To determine the minimum rotational inertia of the flywheel in a single piston engine, we can use the principles of rotational dynamics. The key here is to relate the energy absorbed by the flywheel to its rotational inertia and the speed fluctuations. Let's break this down step by step.
Understanding the Problem
The flywheel is rotating at an average speed of 1500 RPM, and it absorbs 1000 J of energy during half a rotation. The maximum permissible speed fluctuation is ± 60 RPM. This means that the speed can vary from 1440 RPM to 1560 RPM. Our goal is to find the minimum rotational inertia (I) of the flywheel that allows it to handle this energy absorption without exceeding the speed limits.
Key Concepts
- Rotational Kinetic Energy: The kinetic energy (KE) of a rotating object is given by the formula: KE = (1/2) I ω², where I is the rotational inertia and ω is the angular velocity in radians per second.
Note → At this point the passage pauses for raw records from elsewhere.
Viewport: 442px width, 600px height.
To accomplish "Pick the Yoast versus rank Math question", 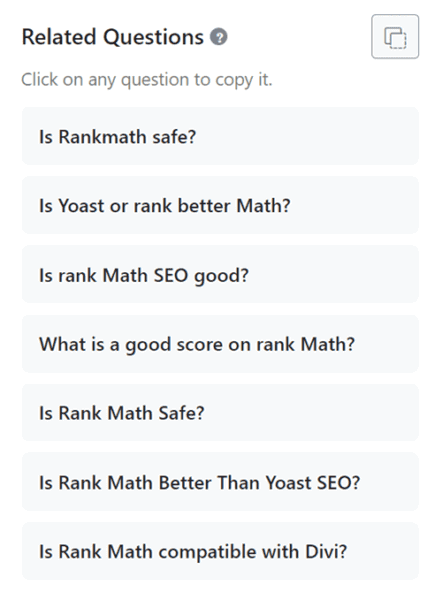I will (220, 205).
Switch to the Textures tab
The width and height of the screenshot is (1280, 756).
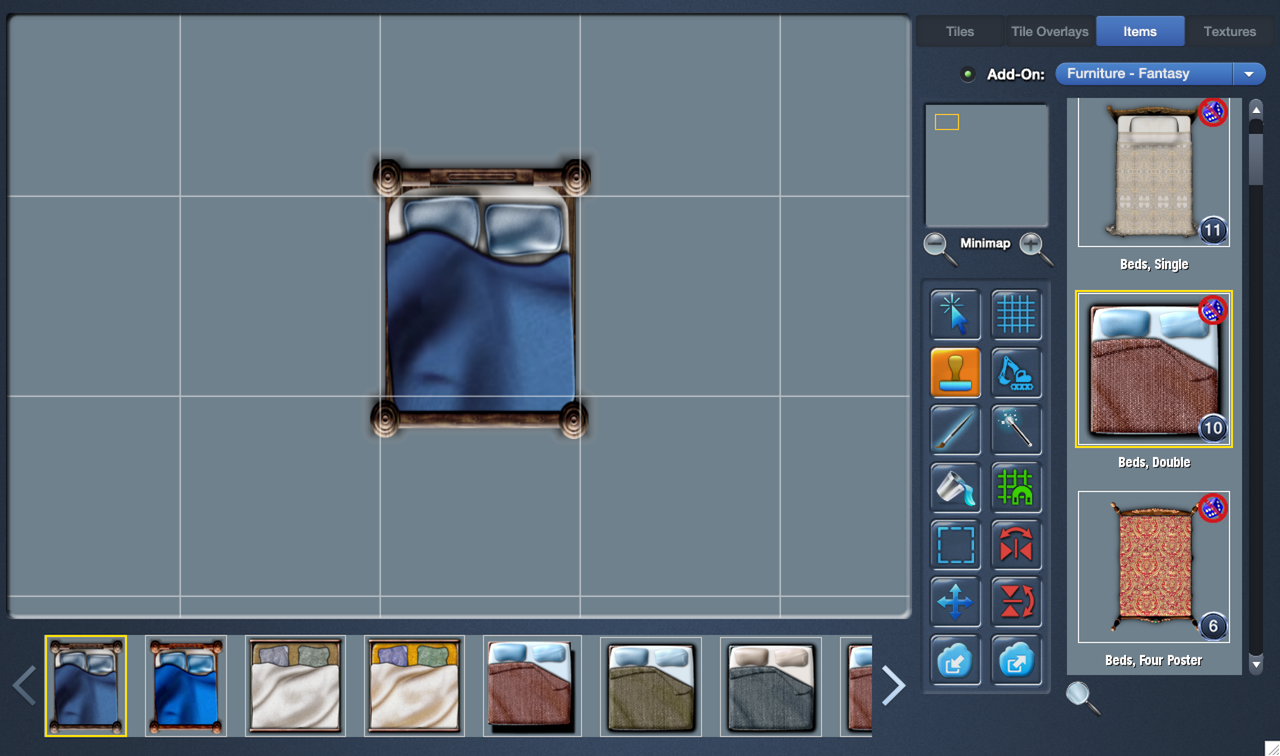coord(1229,31)
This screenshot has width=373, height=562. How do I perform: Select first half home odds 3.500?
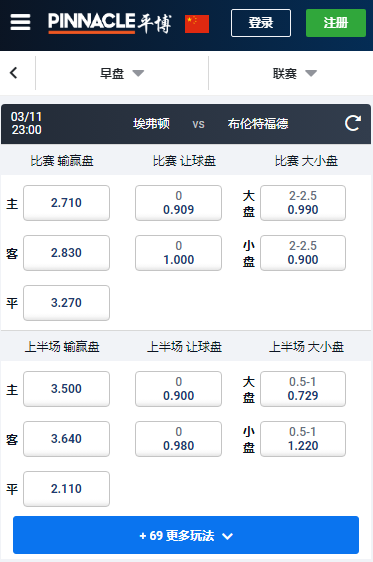tap(66, 389)
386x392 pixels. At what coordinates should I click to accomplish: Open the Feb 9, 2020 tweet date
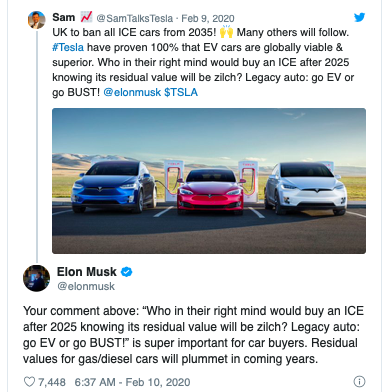pyautogui.click(x=208, y=18)
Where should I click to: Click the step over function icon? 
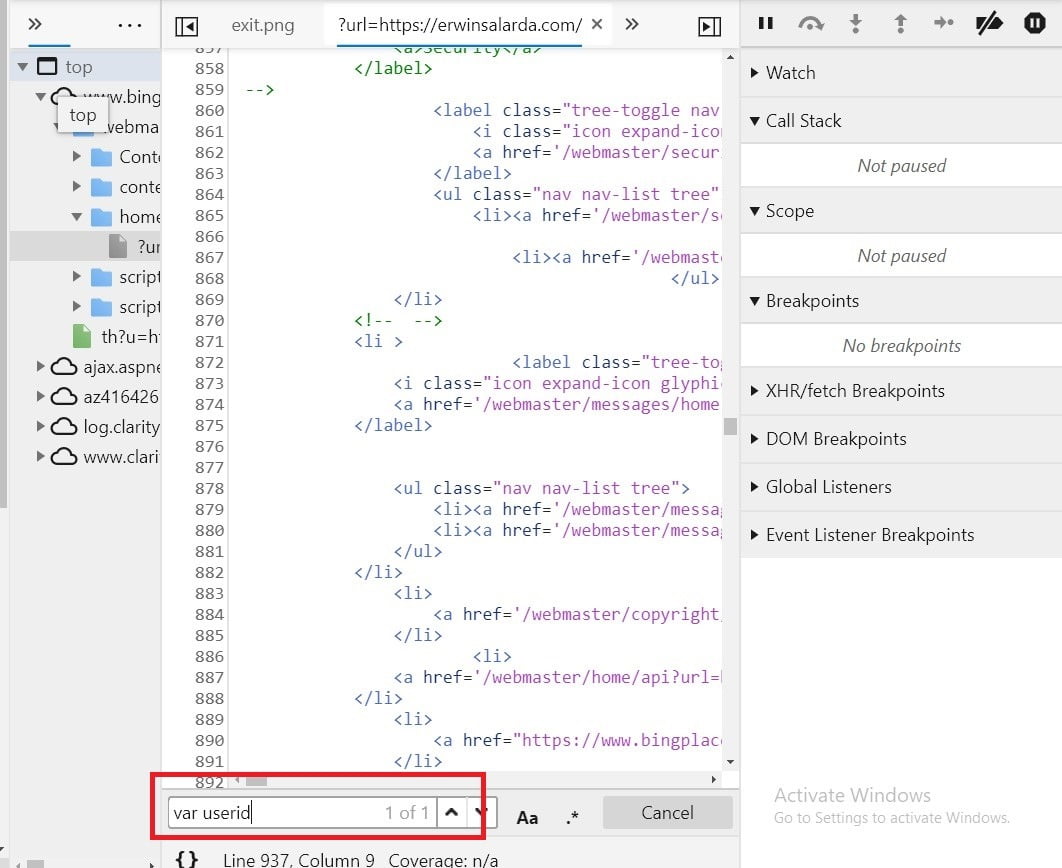point(811,24)
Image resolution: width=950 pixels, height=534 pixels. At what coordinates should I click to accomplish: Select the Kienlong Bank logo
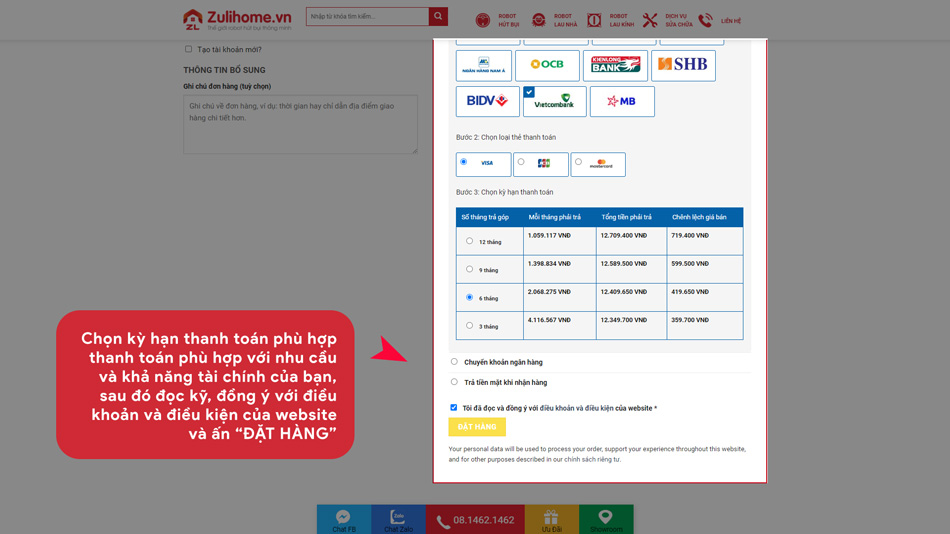(615, 65)
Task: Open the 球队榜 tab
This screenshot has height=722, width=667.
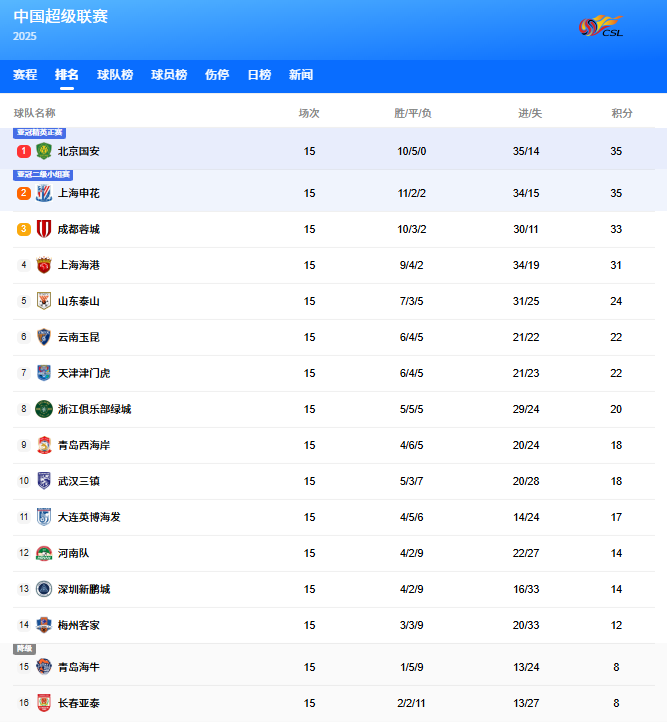Action: 115,75
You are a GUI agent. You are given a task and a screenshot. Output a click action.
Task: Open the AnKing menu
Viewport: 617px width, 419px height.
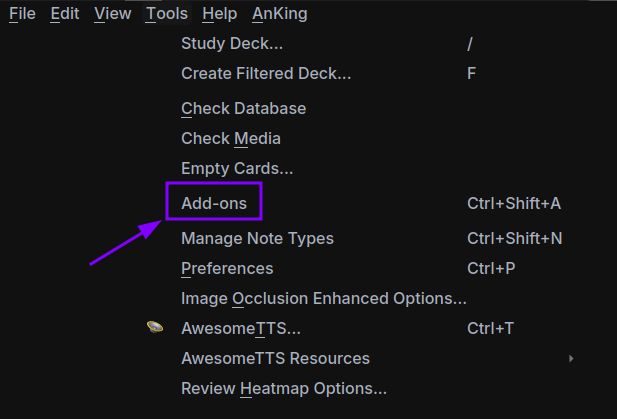pyautogui.click(x=280, y=14)
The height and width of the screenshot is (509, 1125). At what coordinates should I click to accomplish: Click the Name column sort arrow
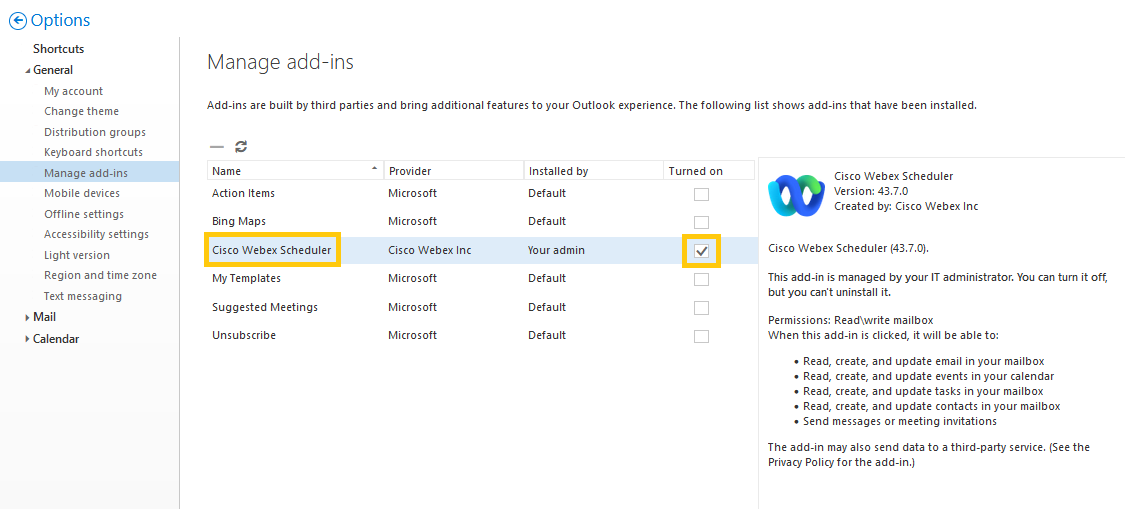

- Angular Velocity: To convert RPM to radians per second, use the formula: ω = (RPM × 2π) / 60.
- Energy Absorption: The energy absorbed by the flywheel during the speed fluctuation must equal the change in kinetic energy.
Calculating Angular Velocities
First, we need to convert the average speed and the fluctuation limits from RPM to radians per second:
- Average speed (ω_avg) = (1500 × 2π) / 60 ≈ 157.08 rad/s
- Minimum speed (ω_min) = (1440 × 2π) / 60 ≈ 150.80 rad/s
- Maximum speed (ω_max) = (1560 × 2π) / 60 ≈ 163.36 rad/s
Change in Kinetic Energy
The change in kinetic energy (ΔKE) due to the speed fluctuation can be calculated as follows:
- ΔKE = KE_max - KE_min
- KE_max = (1/2) I ω_max²
- KE_min = (1/2) I ω_min²
Substituting these into the equation gives:
ΔKE = (1/2) I (ω_max² - ω_min²)
Setting Up the Equation
We know that the flywheel absorbs 1000 J of energy during this fluctuation, so we can set ΔKE equal to 1000 J:
(1/2) I (ω_max² - ω_min²) = 1000
Calculating the Difference in Angular Velocities
Now, let's calculate ω_max² and ω_min²:
- ω_max² ≈ (163.36)² ≈ 26670.43 rad²/s²
- ω_min² ≈ (150.80)² ≈ 22740.64 rad²/s²
Now, calculate the difference:
ω_max² - ω_min² ≈ 26670.43 - 22740.64 ≈ 3929.79 rad²/s²
Finding Rotational Inertia
Substituting this back into our energy equation:
(1/2) I (3929.79) = 1000
Now, solving for I:
I = (1000 × 2) / 3929.79 ≈ 0.508 kg·m²
Final Result
The minimum rotational inertia of the flywheel required to absorb 1000 J of energy during the specified speed fluctuations is approximately 0.508 kg·m². This value ensures that the flywheel can handle the energy changes without exceeding the maximum permissible speed fluctuations.